Dalam ruang rapat, kondisi makin panas. Tiba-tiba, Rugiantoro S.Pd, salah satu Pengawas yang masih loyal kepada pemegang saham lama (mantan Bupati), meledak bak petasan malam takbiran. “Apa ini?! RUPS dari mana?! Kami tidak pernah tahu menahu! Ini manipulasi!” serunya, berdiri dari kursi sambil menunjuk meja pimpinan.

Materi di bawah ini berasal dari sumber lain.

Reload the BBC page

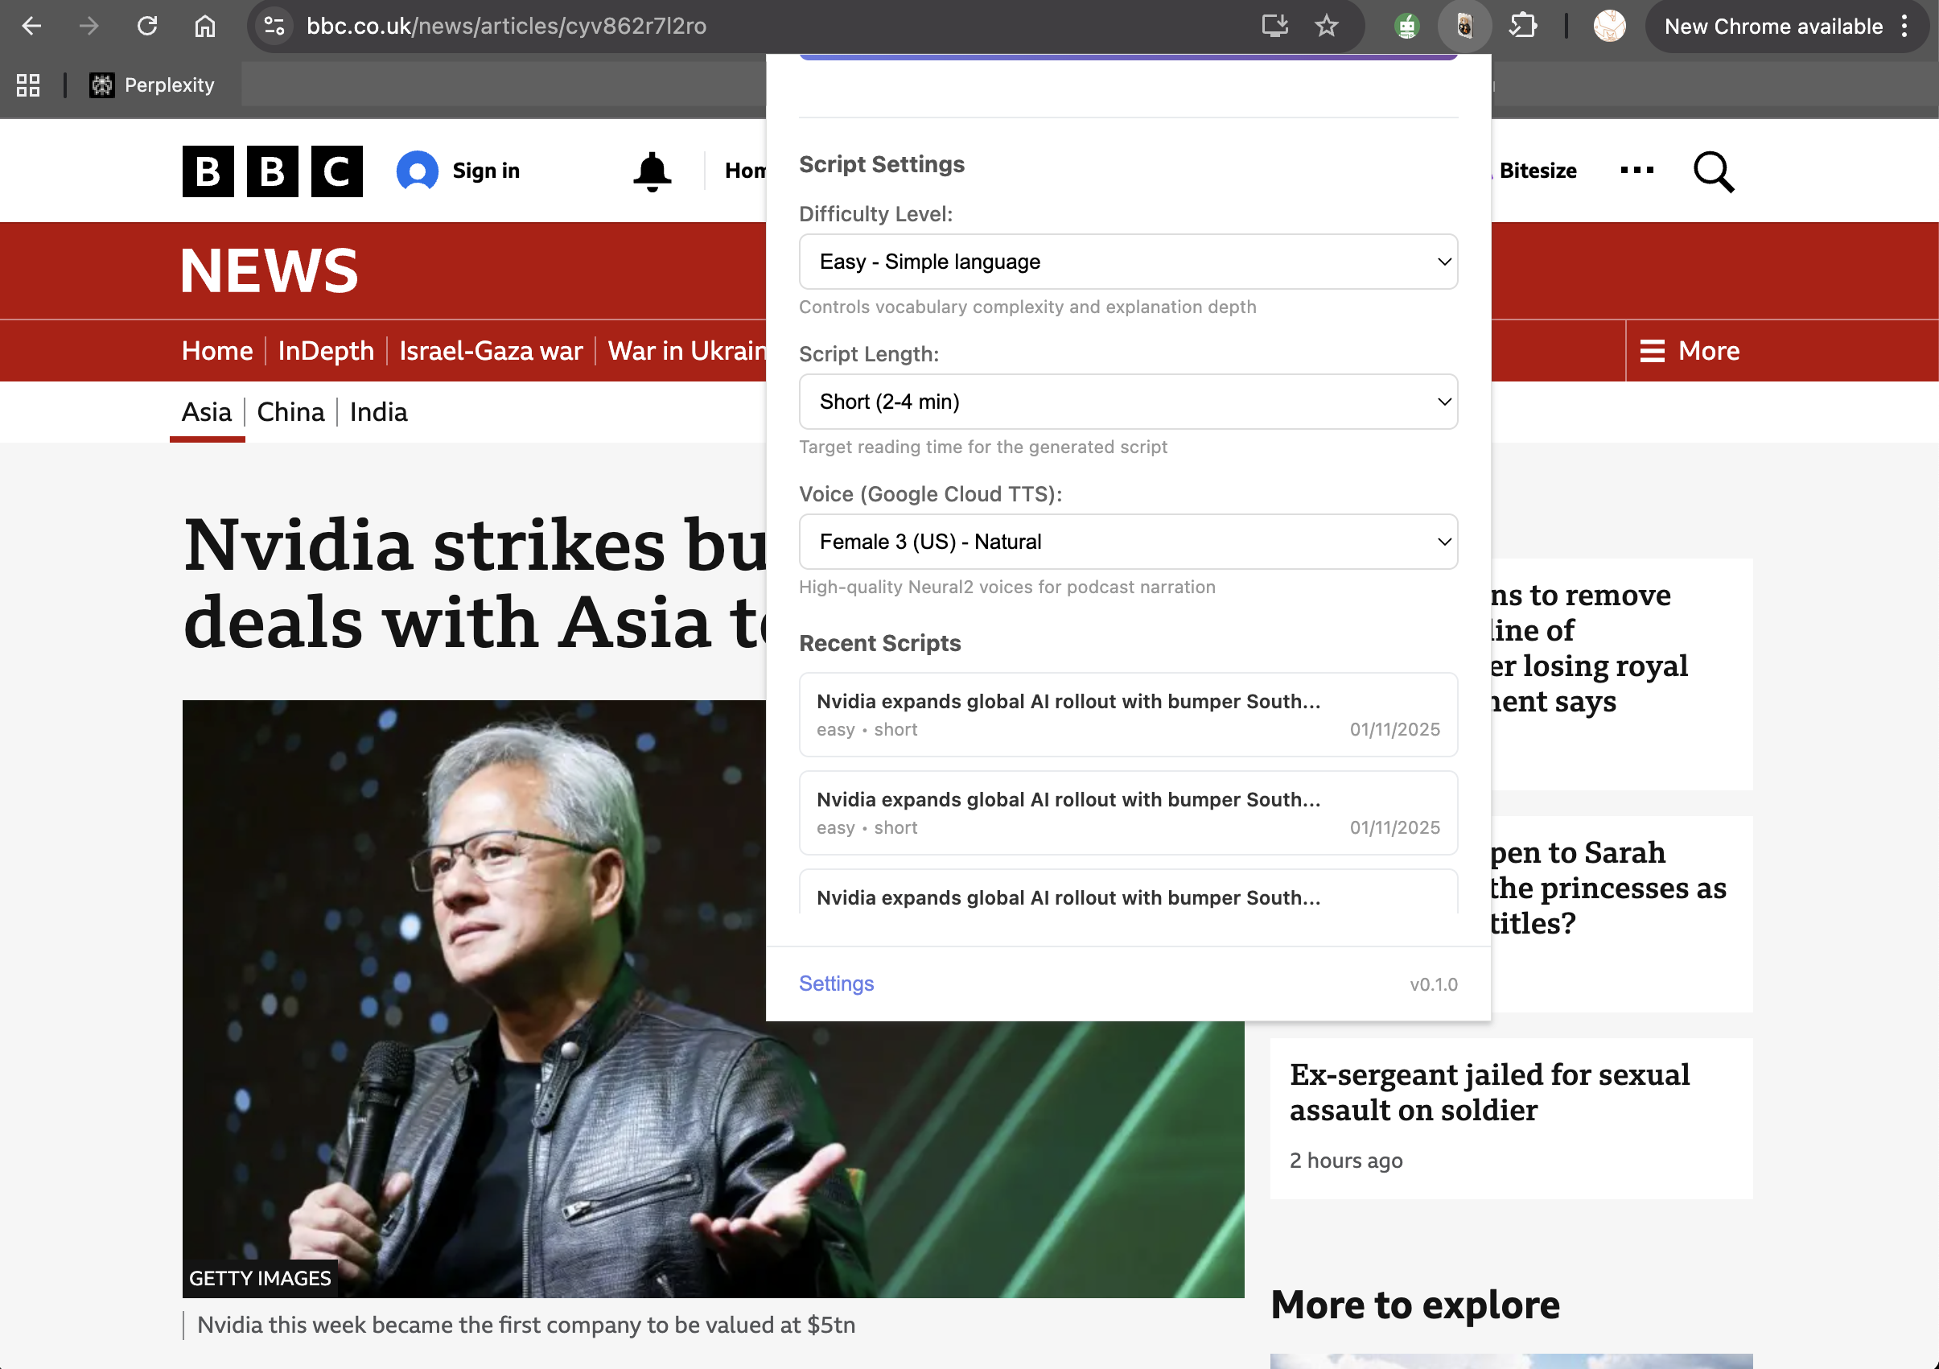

Ia menuding bahwa tidak ada pemberitahuan resmi apapun soal perubahan komisaris. “Kami masih mengacu pada RUPS-LB terakhir di Pekanbaru. Itu sah! Sampai sekarang tidak ada satupun dokumen peralihan yang kami terima!” katanya dengan nada tinggi, sementara beberapa peserta rapat terlihat panik, bahkan ada yang diam-diam merekam suasana.
Di tengah kekisruhan, Rahmat Hidayat angkat bicara—tapi bukan untuk menenangkan. Justru ia memanaskan suasana. “Perintah RUPS-LB sudah turun dari Bupati tanggal 28 Februari 2025! Tapi Agus Salim menolak! Dia lawan instruksi pemegang saham!” ungkapnya, membuat beberapa orang langsung saling pandang, kaget dan tegang.
Agus Salim yang disebut-sebut, langsung berdiri dan memotong ucapan. “Saya bukan Bupati! Saya hanya mempertanyakan prosedur, bukan menolak!” sahutnya dengan nada keras. Suasana pun berubah gaduh. Suara tinggi bersahutan. Sekuriti terlihat mondar-mandir di luar ruang rapat, berjaga.
Tak cukup di situ, salah satu pengawas yang lain mengangkat isu hukum. Ia menegaskan bahwa segala keputusan serkuler harus melibatkan Komisaris Plt. “Pasal 91 soal serkuler sudah jelas! Tapi kami tak pernah diajak bicara. Ini bukan BUMD keluarga! Kami berhak tahu!” cetusnya lantang, disambut ketukan meja dan ucapan “Setuju!” dari beberapa peserta.
Tak pelak, suasana makin liar. Rapat kerja berubah jadi ajang saling tuduh, saling klaim legalitas, bahkan saling singkir. Di luar ruang rapat, para wartawan yang sudah dikumpulkan oleh Rugiantoro menyimak seperti menyaksikan episode puncak dari drama perebutan tahta BUMD.
“Ini semua sudah tak sehat! Jangan bawa-bawa SK kalau prosedur tak jalan! Kami minta klarifikasi langsung dari pemegang saham, bukan perwakilan bayangan!” tegas Rugiantoro dalam konferensi pers dadakan yang digelarnya di lobi kantor, didampingi pengawas lain yang juga tampak murka.
—
Catatan: Kisruh ini menandai babak baru dari perang dingin yang selama ini tersembunyi dalam tubuh PT SPRH Perseroda. Pertanyaan besar kini menggantung di udara: siapa sebenarnya yang sah memimpin BUMD ini? Dan apakah kekuasaan di balik meja sedang mempermainkan institusi publik demi kepentingan politik?